EXERCISE TASKS:
**a)** In the SHERF training thread, which argument disables the superresolution module?
**b)** Pick up the SHERF training thread after its last post and continue it.

TEXT BLOCK:
= = =
Hi, we disable the superresolution module in our training script by using the argument --use_sr_module False.
The problem has been solved,thank you so much. And I find the gpu memory is fluctuating from 7000mb to 23000mb,it's the first time I saw such drastic fluctuations in gpu memory during training, it should generally stable at a certain value,is it normal in sherf training? The total memory of 3090 is 24000mb,so I am afraid this will cause OOM problem during training,should I decrease the batch or workers?now I'm using two 3090 and set batch=2,workers=2.
But when I train the model on renderpeople dataset,I encountered CUDA out of memory. I use one 3090,and set batch=1,workers=0
Hi, thanks for reporting the issue. We did not observe the CUDA out of memory issue in V100. I think possible solutions are to decrease the number of samples in a ray or further decrease chunk size in line 355 of file in sherf/training/volumetric_rendering/renderer.py.
Thanks for replying.And when I validating the model on zjumocap,I found the image in CoreVIew_313 and CoreView_315 can not be read,the image'name is like:CoreView_313Camera(1)_1441_2019-08-23_16-09-37.378.jpg,but the network can't read and get the error: FileNotFoundError: No such file: '/media/data4/zju_mocap/CoreView_313/Camera (1)/0001.jpg'
Hi, I have checked the zju_mocap data set and find this file do exist in the directory. Could you have a further check? If you have further questions, please let me know.
But when I train the model on renderpeople dataset,I encountered CUDA out of memory. I use one 3090,and set batch=1,workers=0
I have the same problem, and i have tried to decrease chunk size even to 50000, but it seems helpless.
= = =
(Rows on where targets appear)
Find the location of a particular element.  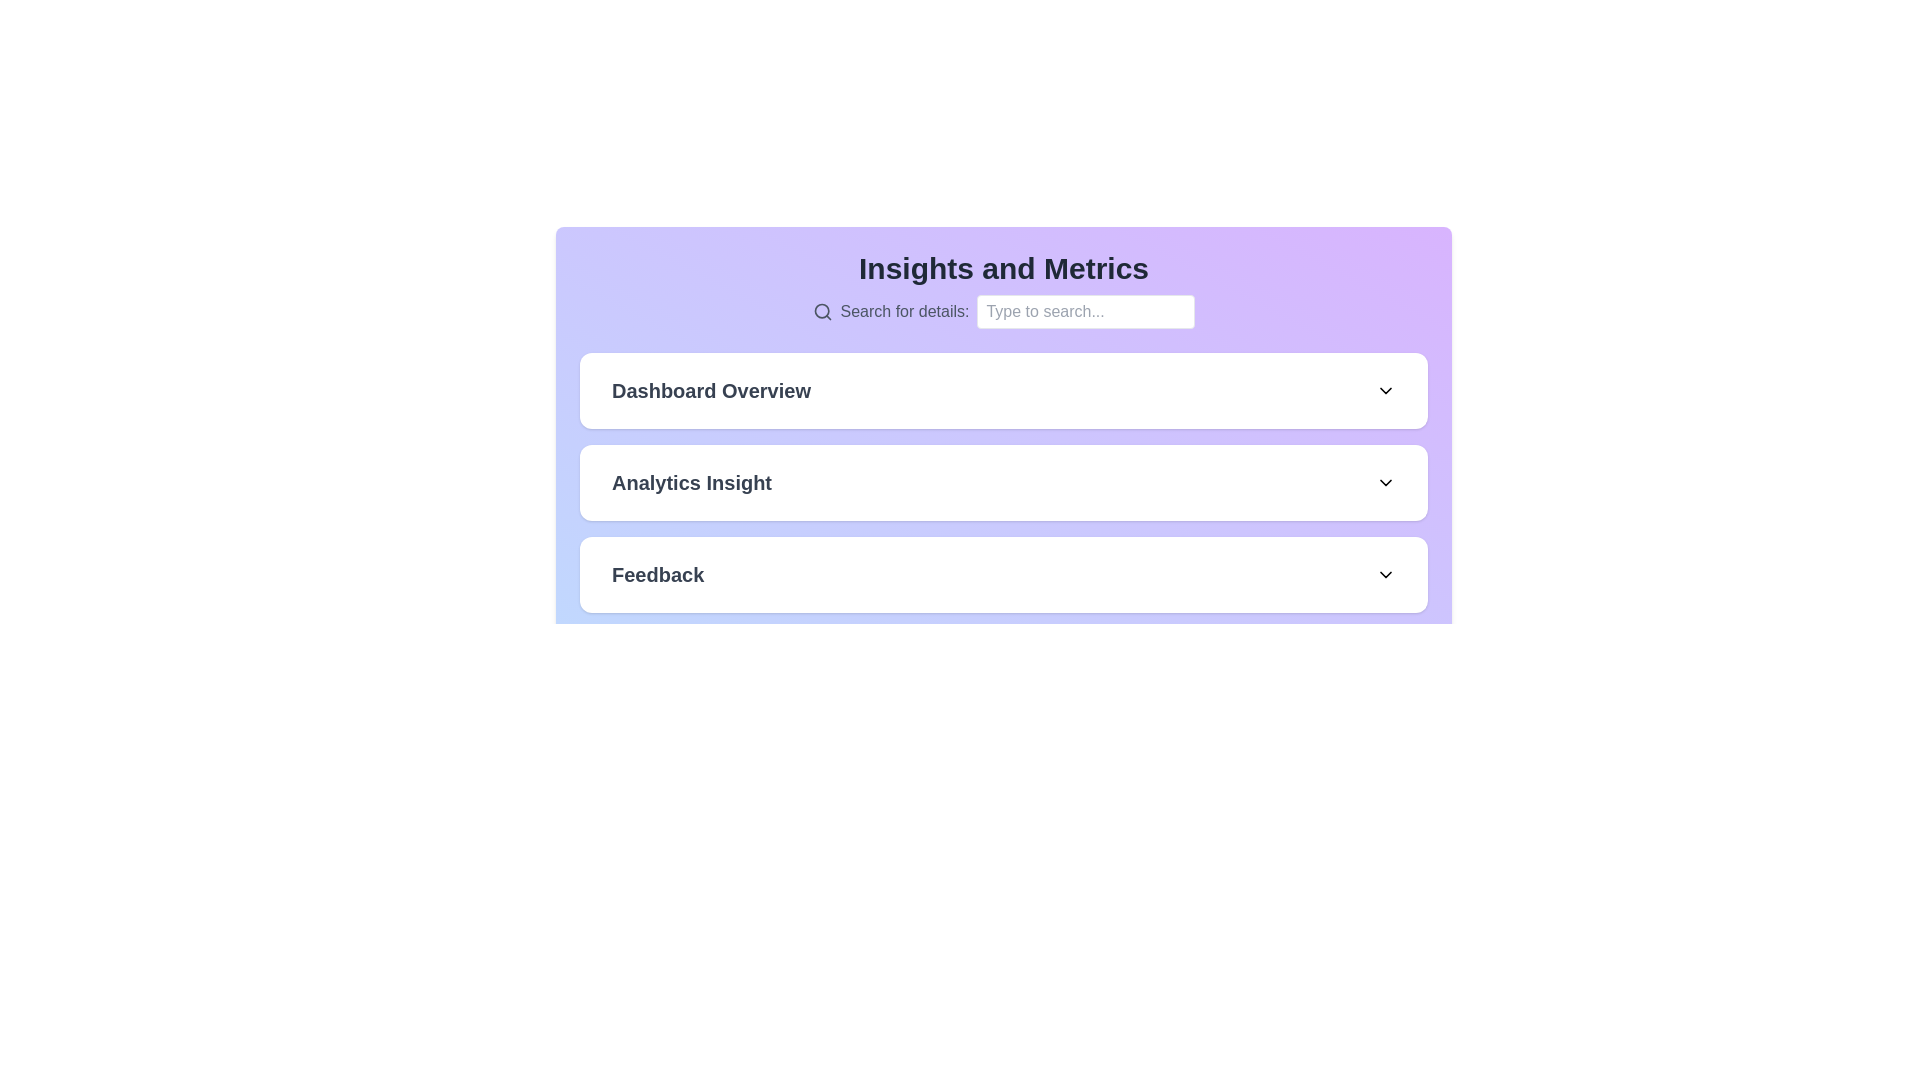

the 'Analytics Insight' text label element is located at coordinates (691, 482).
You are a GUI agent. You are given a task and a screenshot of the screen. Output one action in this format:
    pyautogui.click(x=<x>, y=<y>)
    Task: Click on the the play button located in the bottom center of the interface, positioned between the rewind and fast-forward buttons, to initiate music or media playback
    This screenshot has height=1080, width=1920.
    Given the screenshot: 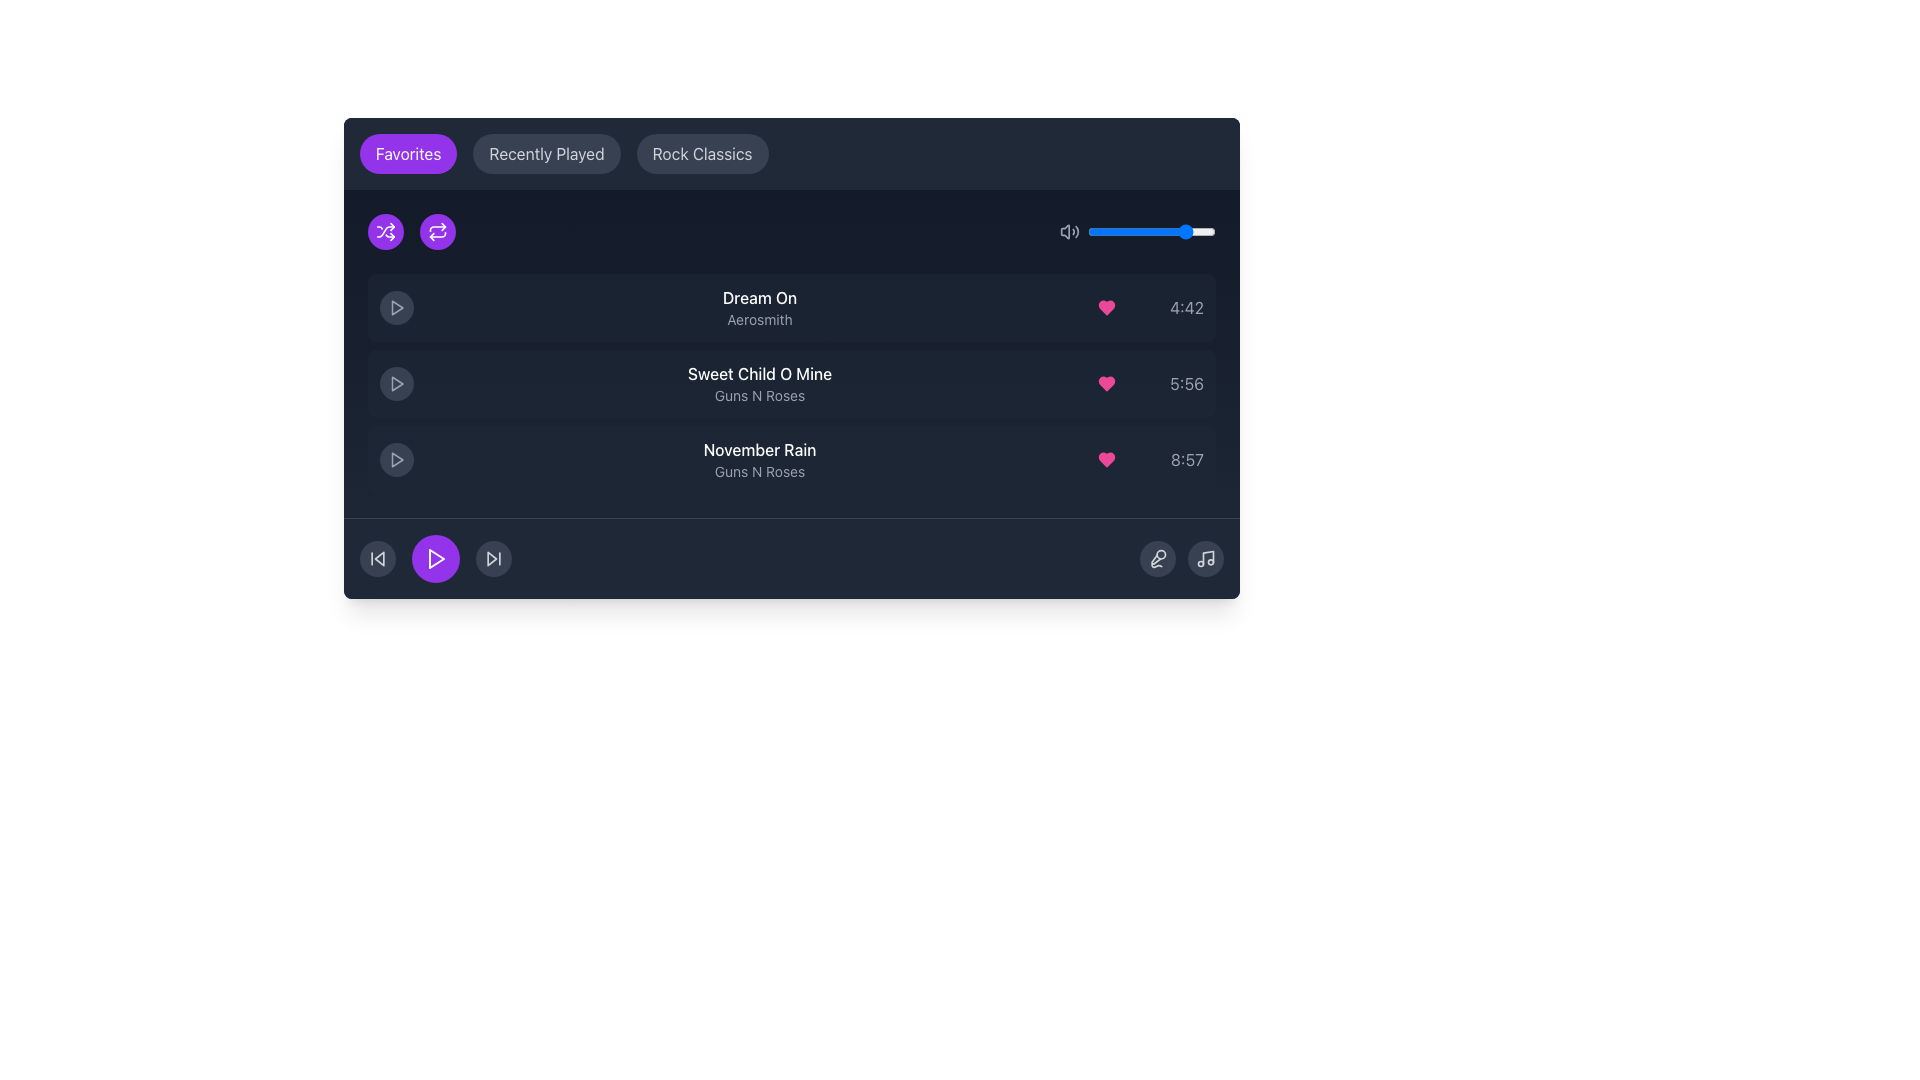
= = =
ANSWERS TO THE EXERCISE:
**a)** --use_sr_module False

**b)**
Hi, thanks for letting me know. Maybe one possible reason is due to that V100 has large GPU memory than 3090. In our implementation, we render the whole image. One possible solution is to calculate the loss on patches. I will provide a training recipe with patch-level loss soon. Or you can implement it by modifying the sampling function.
@yejr0229 Hi I meet the same problem as you fatal error: cuda_runtime_api.h: No such file or directory Could you please tell me how to solve this?
Thank you for your great work.I follow your install instruction,and use one RTX 3090 for training,but I encounter this error:
In file included from /home/yejr/.cache/torch_extensions/py38_cu113/bias_act_plugin/b46266ff65f9fa53c32108953a1c6f16-nvidia-geforce-rtx-3090/bias_act.cpp:14:0: /home/user/miniconda3/envs/sherf/lib/python3.8/site-packages/torch/include/ATen/cuda/CUDAContext.h:5:10: fatal error: cuda_runtime_api.h: No such file or directory
include
compilation terminated. ninja: build stopped: subcommand failed.
can you help me deal with it?